Required action:
The answer must consist of every line below that contains the word "agent".

Supplied records:

______

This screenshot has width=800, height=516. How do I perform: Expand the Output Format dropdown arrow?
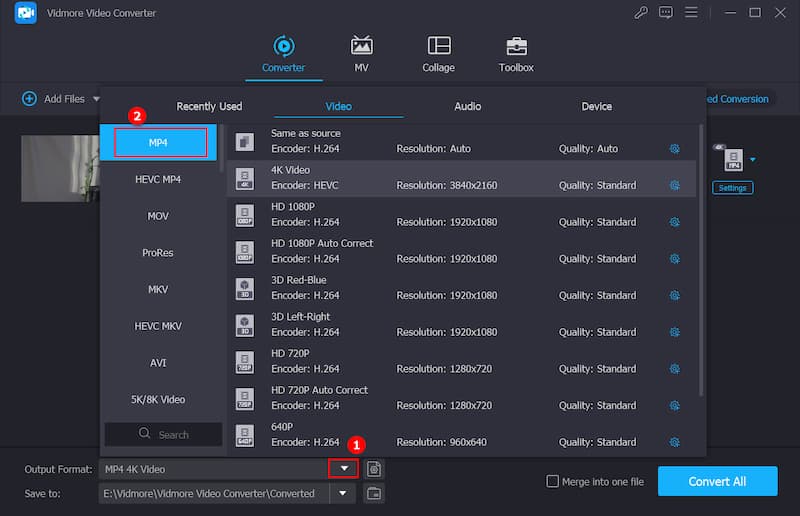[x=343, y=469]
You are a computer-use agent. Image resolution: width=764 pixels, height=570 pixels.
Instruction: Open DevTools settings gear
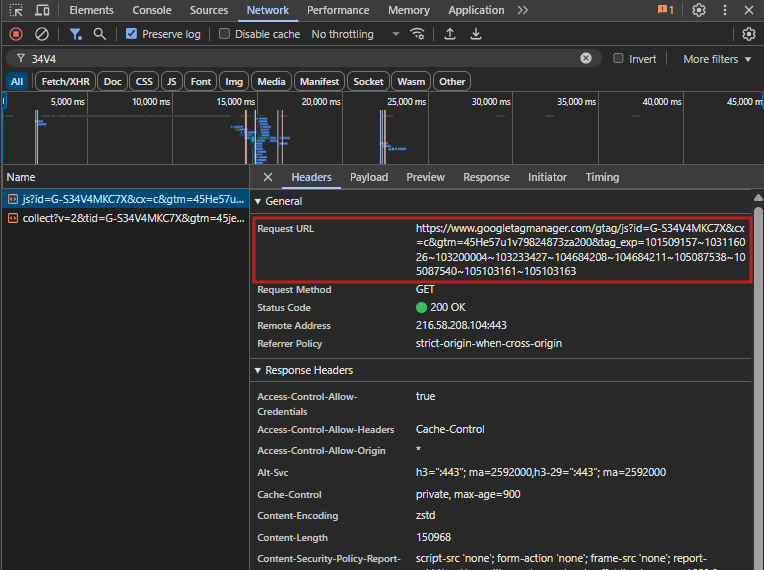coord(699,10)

______

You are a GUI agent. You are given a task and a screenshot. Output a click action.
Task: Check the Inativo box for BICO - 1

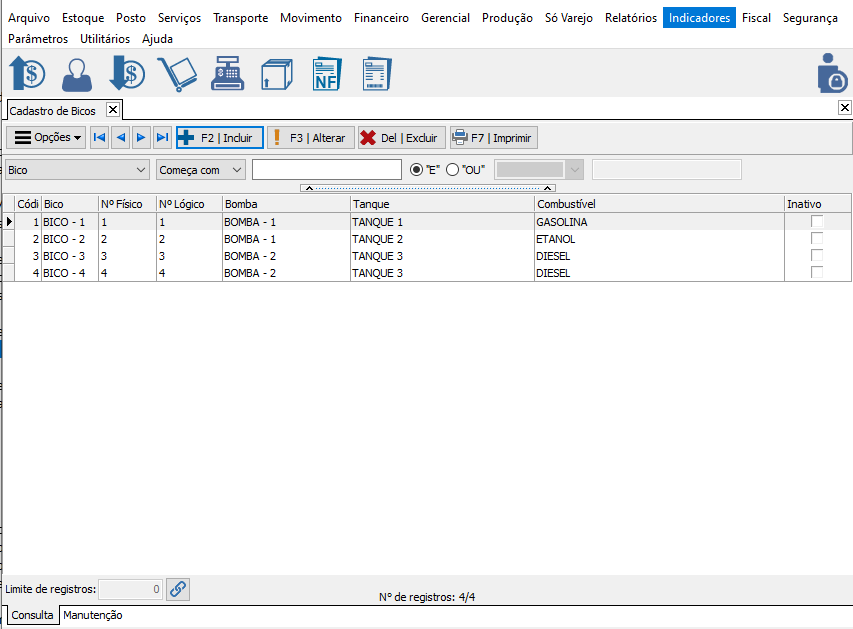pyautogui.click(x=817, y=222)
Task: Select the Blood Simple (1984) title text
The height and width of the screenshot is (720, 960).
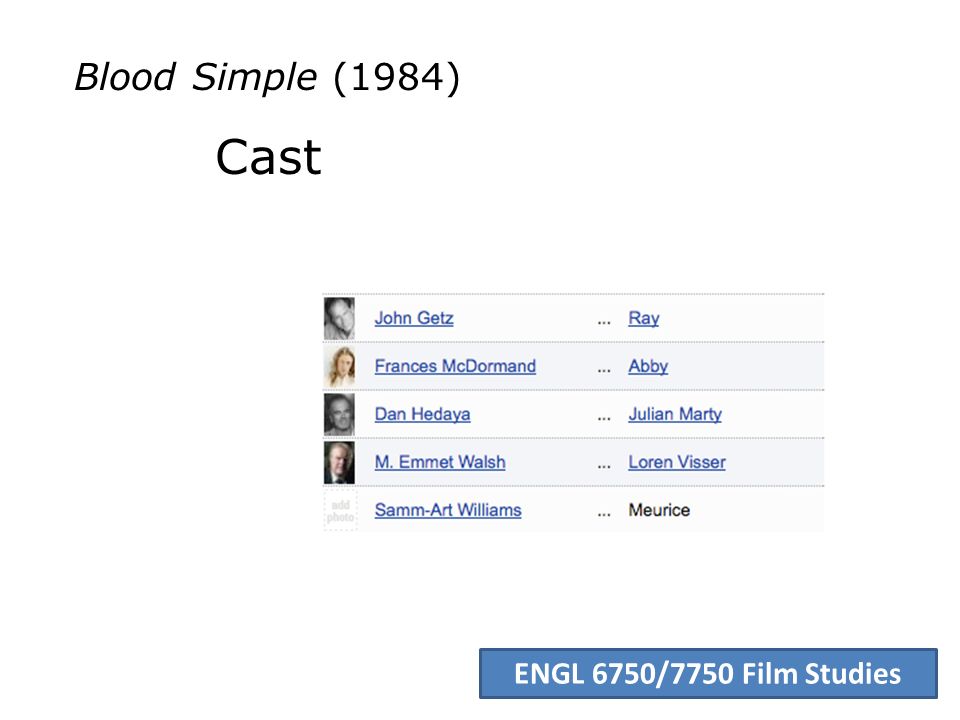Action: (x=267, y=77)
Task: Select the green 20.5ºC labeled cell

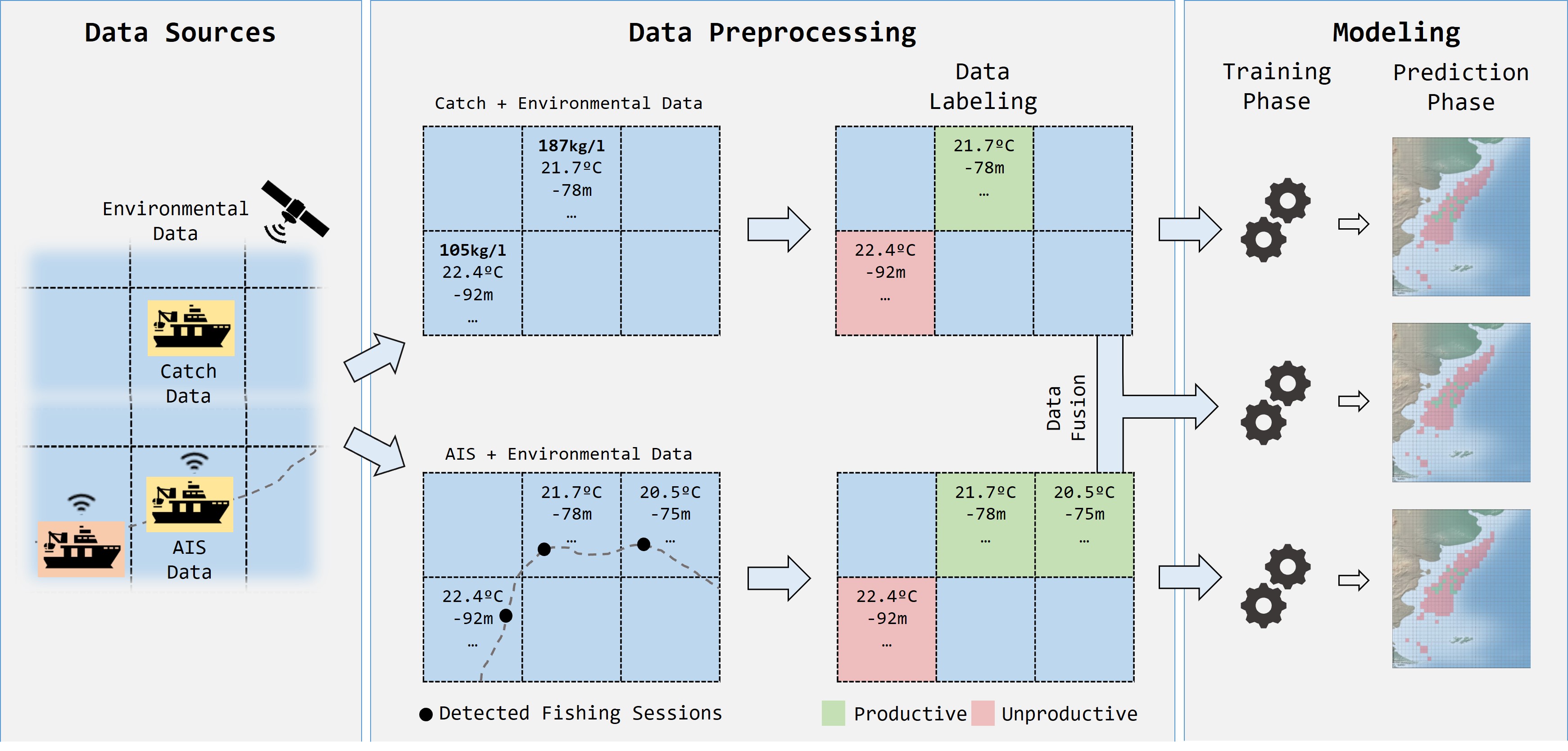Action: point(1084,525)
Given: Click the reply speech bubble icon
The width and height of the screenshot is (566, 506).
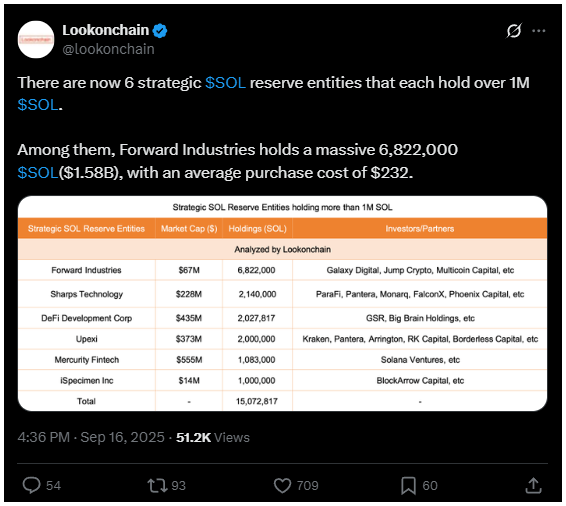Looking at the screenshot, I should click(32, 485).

______

Written answer:
You are a computer-use agent. Image resolution: width=764 pixels, height=570 pixels.
You are a GUI agent. You are given a task and a screenshot. Output a click action.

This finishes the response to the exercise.